27 maja 2015

Księga życia

Kocham książki. Tą miłość zaszczepili we mnie w dzieciństwie moi rodzice i zupełnie niechcący zresztą, wertując i czytając po dziesiątki razy te same ukochane historie nauczyli mnie czytać globalnie- miałam niecałe cztery lata, gdy byłam w stanie samodzielnie czytać gazety. 

Nieświadomie uwarunkowali także moją miłość do literatury dziecięcej- którą się inspiruję  i zachwycam, nieustannie marząc, że kiedyś dołączę choć po części do grona jej twórców.
Kocham zapach i ciężar książek, kocham być otoczona książkami- dom bez nich jest dla mnie bez duszy. Mimo że nasza biblioteczka jest raczej na razie dość skromna, to sprawia mi wiele przyjemności oglądanie naszych zbiorów i przebywanie wśród nich.
Mam także nadzieję, że uda mi się w przyszłości zaszczepić miłość do książek także naszym dzieciom- wierzę, że uwrażliwiają i edukują bardziej, niż cokolwiek innego. Półeczki z literaturą dziecięcą są zresztą w naszym domu systematycznie uzupełnianie, mimo że jeszcze nie ma kto z nich korzystać- mam na tym punkcie małego bzika.

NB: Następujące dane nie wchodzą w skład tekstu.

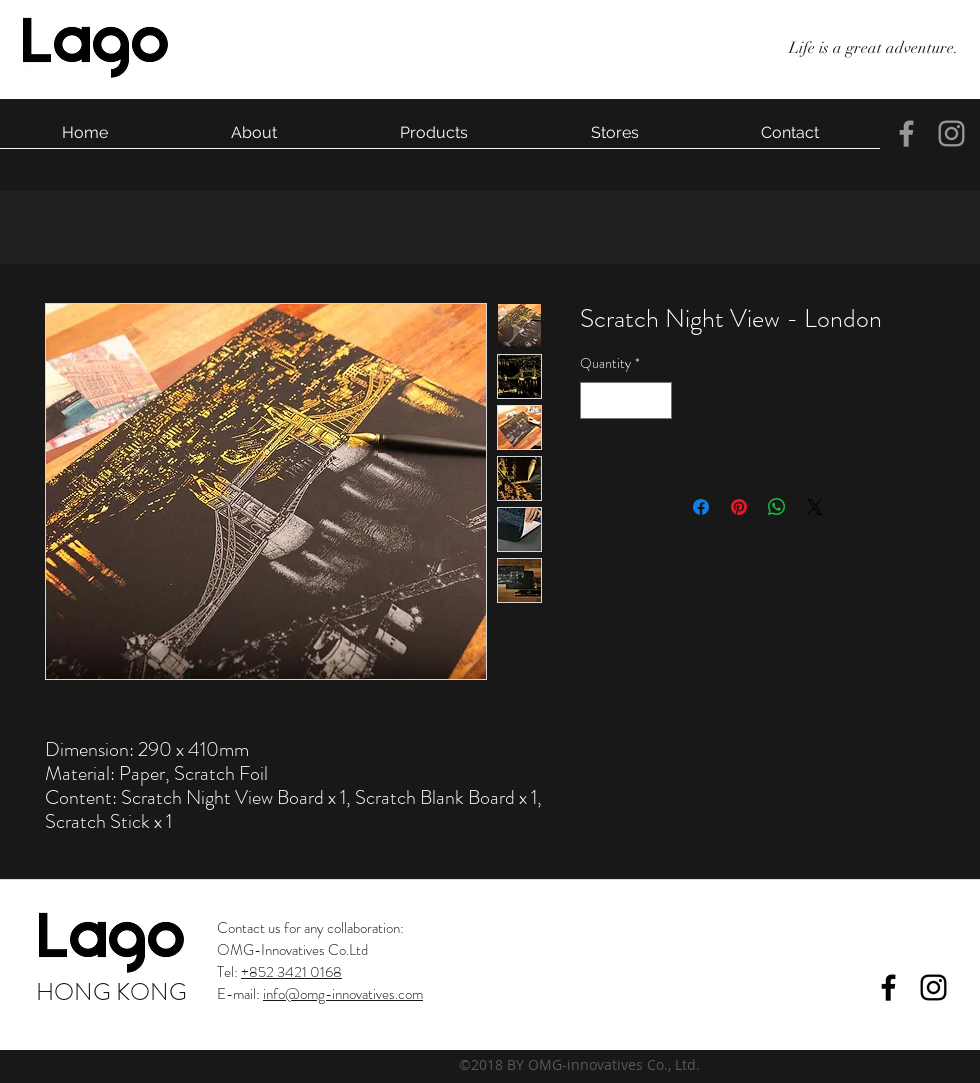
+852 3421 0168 (291, 972)
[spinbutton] (626, 400)
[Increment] (656, 400)
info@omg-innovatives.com (343, 994)
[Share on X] (815, 507)
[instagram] (951, 133)
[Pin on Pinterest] (739, 507)
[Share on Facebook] (701, 507)
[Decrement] (595, 400)
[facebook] (906, 133)
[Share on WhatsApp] (777, 507)
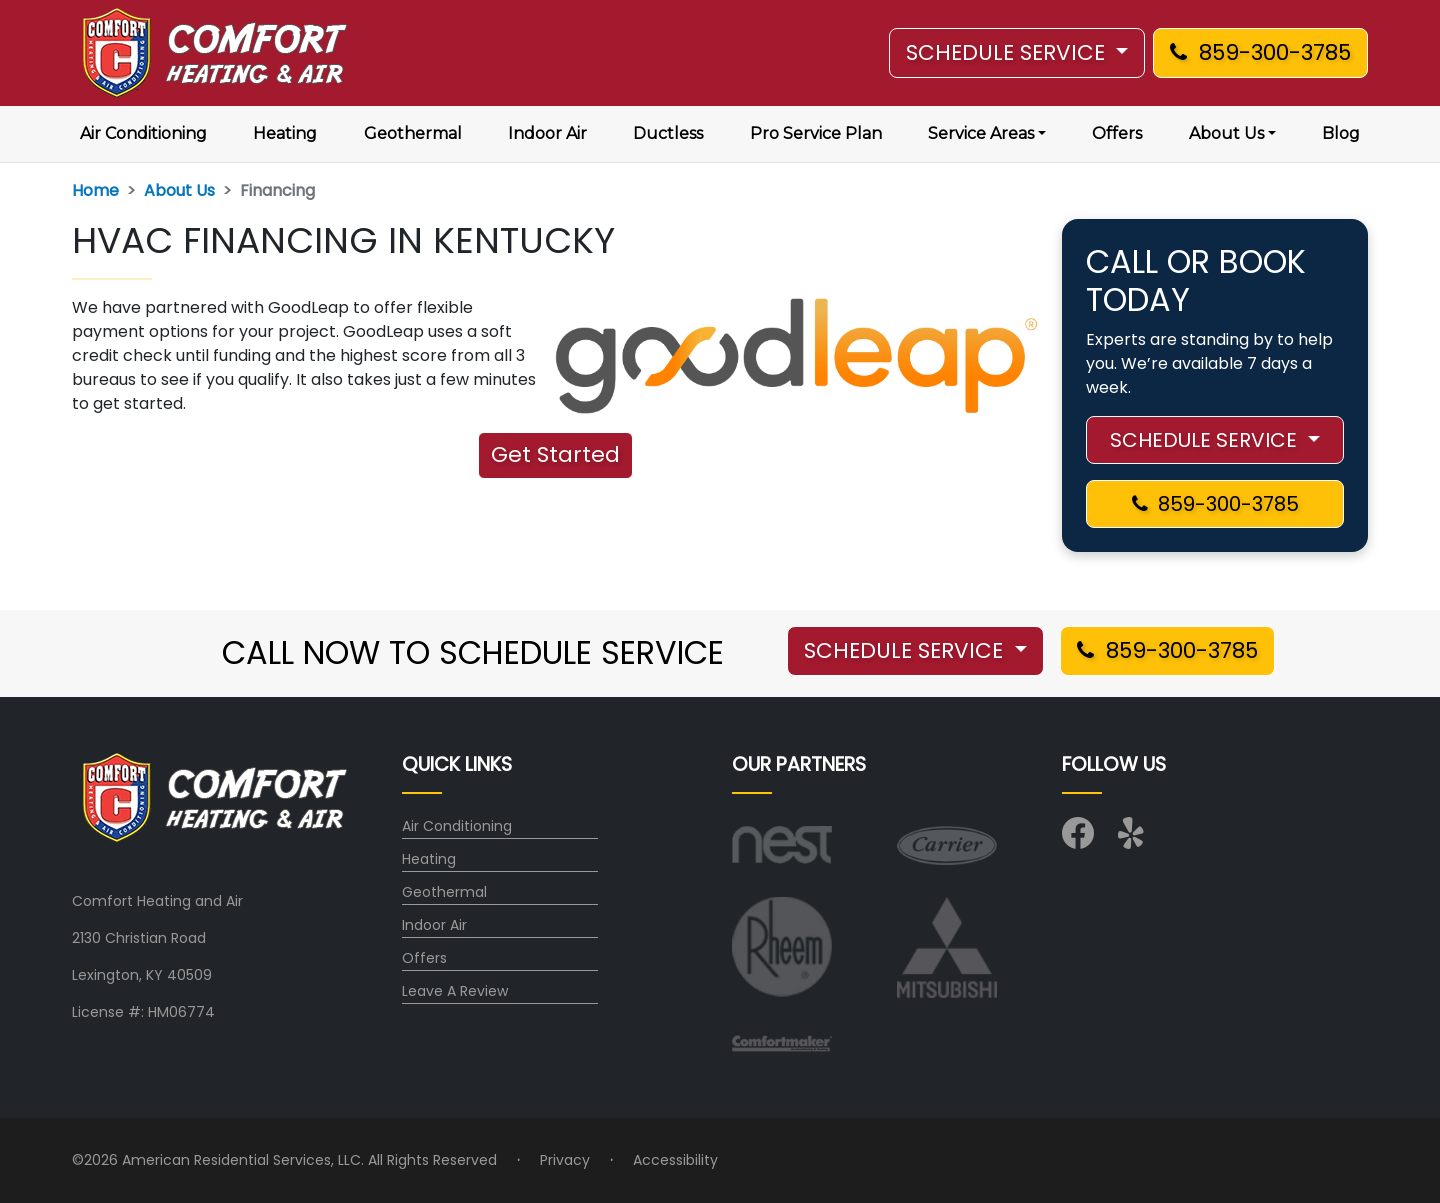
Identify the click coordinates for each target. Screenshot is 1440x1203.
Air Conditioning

Dziś jednak trafiłam na niesamowicie ciekawą inicjatywę, z którą nie spotkałam się nigdy wcześniej- małe argentyńskie wydawnictwo dla dzieci wyprodukowało książkę, z której po zakopaniu wyrasta drzewo- a wszystko dzięki umieszczonymi pomiędzy warstwami bezkwasowego papieru nasionami oraz ekologicznemu atramentowi. Zamysłem Wydawnictwa było, aby edukować dzieci (a także ich rodziców) z zakresu postępowania przyjaznemu środowisku oraz ukazać proces przeistoczenia- "Z drzewa powstałeś i w drzewo się obrócisz".
Uważam, że pomysł ten jest unikatowy i naprawdę niezwykle oryginalny- daje także podstawy aby zrobić z rodzicami coś fajnego. Dziecko najpierw czyta książkę z mamą i tatą a później uczestniczy w czymś wyjątkowym: kopie dołek, sadzi książkę i obserwuje, jak po jakimś czasie ona kiełkuje. Jak dla mnie jest to wspaniała inicjatywa.
Więcej na temat niezwykłej książki można znaleźć tutaj.
Trzymam kciuki za rozpowszechnienie akcji!